İstifa belgesine dayanılmakla birlikte işçiye ihbar ve kıdem tazminatlarının ödenmiş olması, Türkiye İş Kurumuna yapılan bildirimde işveren feshinden söz edilmesi gibi çelişkili durumlarda, her bir somut olay yönünden bu çelişkinin istifanın geçerliliğine etkisinin değerlendirilmesi gerekir.
İstifa belgesindeki ifadenin genel bir içerik taşıması durumunda, işçinin dava dilekçesinde somut sebepleri belirtmesinde hukuka aykırı bir yön bulunmamaktadır. Bu halde de istifanın ardındaki gerçek durum araştırılmalıdır.
İş sözleşmesinin istifa ile sona ermesi halinde işçinin iş güvencesi hükümlerinden yararlanması mümkün olmadığı gibi, ihbar ve kıdem tazminatlarına da hak kazanılamaz. Bundan başka işçinin işverene ihbar tazminatı ödemesi yükümü ortaya çıkabileceğinden istifa türündeki belgelerin titizlikle ele alınması gerekir. İmzaya itiraz ya da metin kısmına ilaveler yapıldığı itirazı mutlak olarak teknik yönden incelenmelidir.
İstifa halinde dahi işçiye kıdem tazminatı ödeneceğini öngören sözleşme hükümleri ile işyeri uygulamaları 4857 sayılı İş Kanununun sistemi içinde geçerli olup, bu halde kıdem tazminatını 1475 sayılı yasanın 14. maddesine göre hesaplanmalı ve anılan maddedeki kıdem tazminatı tavanı gözetilmelidir. Belirtmek gerekir ki, sözü edilen yasada düzenlenen kıdem tazminatı tavanı mutlak emredici niteliktedir.

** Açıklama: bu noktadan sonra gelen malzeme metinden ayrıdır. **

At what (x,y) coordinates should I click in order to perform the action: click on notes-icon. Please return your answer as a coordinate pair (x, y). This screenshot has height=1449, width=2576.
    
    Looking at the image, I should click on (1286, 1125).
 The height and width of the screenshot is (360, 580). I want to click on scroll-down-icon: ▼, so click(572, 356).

Somut olayda; davacı tarafça verildiği kabul edilen 03.10.2005 tarihli istifa dilekçesinin incelenmesinde tarih kısmı numaratör ile atılmıştır. Dilekçenin metin kısmı ile imza kısmı arasında olağan olmayan bir boşluk bulunmaktadır. Bir davacı tanığı işe girerken boş kağıda imza attırıldığı yönünde beyanda bulunmuştur. Bütün bunların yanında bilgisayar terminal giriş – çıkış kart kayıtlarına göre davacının 18.11.2005 tarihine kadar davalı işyerinde çalıştığı anlaşılmaktadır. İş sözleşmesinin devamı sırasında alınan bu tür belgeler hukuken geçerli belge mahiyetinde değildir. Buna göre davacının kıdem ve ihbar tazminatı istekleri hakkında bir karar vermek gerekirken yazılı gerekçelerle davanın reddine karar verilmesi hatalı olup bozmayı gerektirmiştir.
SONUÇ: Temyiz olunan kararın yukarıda yazılı sebepten BOZULMASINA, peşin alınan temyiz harcının istek halinde ilgiliye iadesine,05/02/2010 gününde oybirliğiyle karar verildi.